— SOURCE PASSAGE —
We could probably calculate how much police time this would free up and, with hindsight, it may have been better to use some of the funding that has gone into increasing police numbers to do this instead.
Celebrating twenty years of PCSOs
On September 7, Police Community Support Officers (PCSOs) will have been in existence for 20 years. My good friend and colleague, David Blunkett, was the Home Secretary at the time. I can truthfully say that I have almost never found a community that did not rate their PCSO highly. The PCSO has often been the only stable police officer in many communities and valued accordingly.
PCSOs wear police uniforms, but they are police staff, not warranted officers. They form about 6.8% of all police employees with about one quarter of all PCSOs in the Met.
They were not immediately accepted by everyone. Some police officers thought it was a way of having more bodies on the ground without paying for trained, warranted officers. But they soon proved their worth and within seven years they had reached the peak of their numbers at 16,814. Then austerity and the cuts came. Unlike warranted officers, however, they could be made redundant, and some were in order to save money and balance the books during the dark years of austerity. In South Yorkshire, their numbers were reduced though the money saved was used to bolster warranted officer numbers.
PCSOs are part of a neighbourhood team (called at one time Safer Neighbourhood Teams). Over the years they have performed a range of duties: high visibility patrols; tackling anti-social behaviour; crowd control; directing traffic at public events; getting evidence; supporting front-line officers. One of their most important functions has been engagements with communities. This was especially important during the austerity years when neighbourhood teams were subsumed into response teams (to save money) and the PCSO remained the only regular face of the force in communities. Now the neighbourhood teams are being rebuilt and PCSOs take their place in them.
I am sometimes asked why PCSOs are not given powers of arrest. But the consequence of doing this would be that every time they made an arrest, they would have to leave the neighbourhood and go off to a custody suite to process those arrested. The whole point of the PCSO is that they are rooted in their neighbourhood.

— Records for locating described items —
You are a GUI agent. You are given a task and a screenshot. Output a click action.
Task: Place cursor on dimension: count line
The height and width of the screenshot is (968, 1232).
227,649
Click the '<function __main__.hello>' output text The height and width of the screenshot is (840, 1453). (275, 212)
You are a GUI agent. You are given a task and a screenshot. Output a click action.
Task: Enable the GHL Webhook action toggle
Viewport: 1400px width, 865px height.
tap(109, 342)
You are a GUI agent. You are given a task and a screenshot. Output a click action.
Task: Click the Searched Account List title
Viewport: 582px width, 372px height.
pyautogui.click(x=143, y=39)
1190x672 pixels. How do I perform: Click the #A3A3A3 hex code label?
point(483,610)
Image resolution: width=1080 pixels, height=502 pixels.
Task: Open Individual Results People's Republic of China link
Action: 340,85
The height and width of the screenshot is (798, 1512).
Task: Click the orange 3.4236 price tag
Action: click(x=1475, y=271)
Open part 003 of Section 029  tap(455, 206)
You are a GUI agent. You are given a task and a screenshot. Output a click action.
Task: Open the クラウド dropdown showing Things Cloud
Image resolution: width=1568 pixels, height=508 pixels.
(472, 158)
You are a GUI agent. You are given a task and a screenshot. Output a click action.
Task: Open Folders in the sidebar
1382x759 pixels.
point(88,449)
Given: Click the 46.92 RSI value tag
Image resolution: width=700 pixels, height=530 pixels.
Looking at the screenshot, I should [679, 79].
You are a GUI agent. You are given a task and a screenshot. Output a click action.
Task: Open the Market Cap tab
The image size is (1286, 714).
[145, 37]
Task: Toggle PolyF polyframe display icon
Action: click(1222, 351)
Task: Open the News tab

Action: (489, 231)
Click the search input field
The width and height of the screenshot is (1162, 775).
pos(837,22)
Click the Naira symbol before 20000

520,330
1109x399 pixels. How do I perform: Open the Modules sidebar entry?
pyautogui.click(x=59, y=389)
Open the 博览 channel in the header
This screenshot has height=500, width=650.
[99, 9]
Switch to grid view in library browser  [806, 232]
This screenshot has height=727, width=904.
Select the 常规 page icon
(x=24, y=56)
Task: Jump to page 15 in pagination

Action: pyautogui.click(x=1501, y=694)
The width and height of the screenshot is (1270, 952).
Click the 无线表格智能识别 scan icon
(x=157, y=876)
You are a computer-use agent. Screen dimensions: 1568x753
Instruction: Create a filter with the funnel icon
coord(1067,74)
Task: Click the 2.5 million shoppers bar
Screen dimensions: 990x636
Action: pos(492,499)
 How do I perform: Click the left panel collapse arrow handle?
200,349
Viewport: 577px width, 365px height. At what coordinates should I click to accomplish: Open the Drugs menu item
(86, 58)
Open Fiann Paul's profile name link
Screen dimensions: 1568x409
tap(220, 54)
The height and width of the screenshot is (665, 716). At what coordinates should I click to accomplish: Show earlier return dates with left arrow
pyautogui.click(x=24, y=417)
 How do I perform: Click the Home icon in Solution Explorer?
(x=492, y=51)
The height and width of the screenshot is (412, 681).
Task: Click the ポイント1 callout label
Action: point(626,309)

— TASKS TO CARRY OUT —
1. List every duty that the passage on PCSOs names in its list of what they have performed over the years.
2. Using the passage on PCSOs, decide whether each statement agrees with it:
(a) PCSOs are warranted officers.
(b) PCSO numbers peaked at 16,814.
(c) About one quarter of all PCSOs are in the Met.
3. Write a continuation of the passage on PCSOs, starting right after its final sentence.

— THE REPLIES —
1.
- High visibility patrols
- Tackling anti-social behaviour
- Crowd control
- Directing traffic at public events
- Getting evidence
- Supporting front-line officers

2.
(a) No: "they are police staff, not warranted officers."
(b) Yes: "within seven years they had reached the peak of their numbers at 16,814."
(c) Yes: "with about one quarter of all PCSOs in the Met."

3.
In recent years, some PCSOs have chosen to become warranted officers. But next year more will be needed in South Yorkshire and a recruitment drive will begin.
We thank the PCSOs for the last twenty years. We wonder what will be asked of this most resilient part of the force in the next twenty years as the world around us changes.
End of the road?
How extraordinary! Last week, I wrote about a letter I had received from National Highways, who are responsible for our major roads, telling me that Smart Motorways remain the safest form of major road that we have. I felt this was something of a provocation because my opposition to them is well-known. I have written to them in the past saying I don’t believe they are safe and I don’t believe the public believes they are safe either. Now, as I write this both candidates for the leadership of the Conservative Party, and so Prime Minister, have announced their opposition to what they have each called ‘the smart motorways experiment’ and look to stop the programme. They have both quoted statistics during the hustings which suggest they are not at all safe.
I am pleased about this, but I do find it odd that it has taken an election campaign and questions put to the candidates during this time to finally elicit from two people who were at the heart of the last government their real misgivings about smart motorways and their opposition to any further extension of the programme. I am sure there is still a great deal more to learn about how this became government policy and how ministers persisted with it for so long, but at the moment it does seem as if the new government will stop any further expansion.
I think part of the problem in the end was what analysts call confirmation bias. Unconsciously, we only see those statistics and that evidence that confirms the position we have already taken and don’t see or ignore what does not support us. I think National Highways and the Department of Transport fell into this trap.
I now look forward to reading how they both rationalise the halting of the programme.
But we need to go further. Stopping any more smart motorways is a first step. Existing ones have to have hard shoulders restored or built. We need not only to be safe when driving along them but to feel safe as well. This is not quite the end of the road.
Stay safe.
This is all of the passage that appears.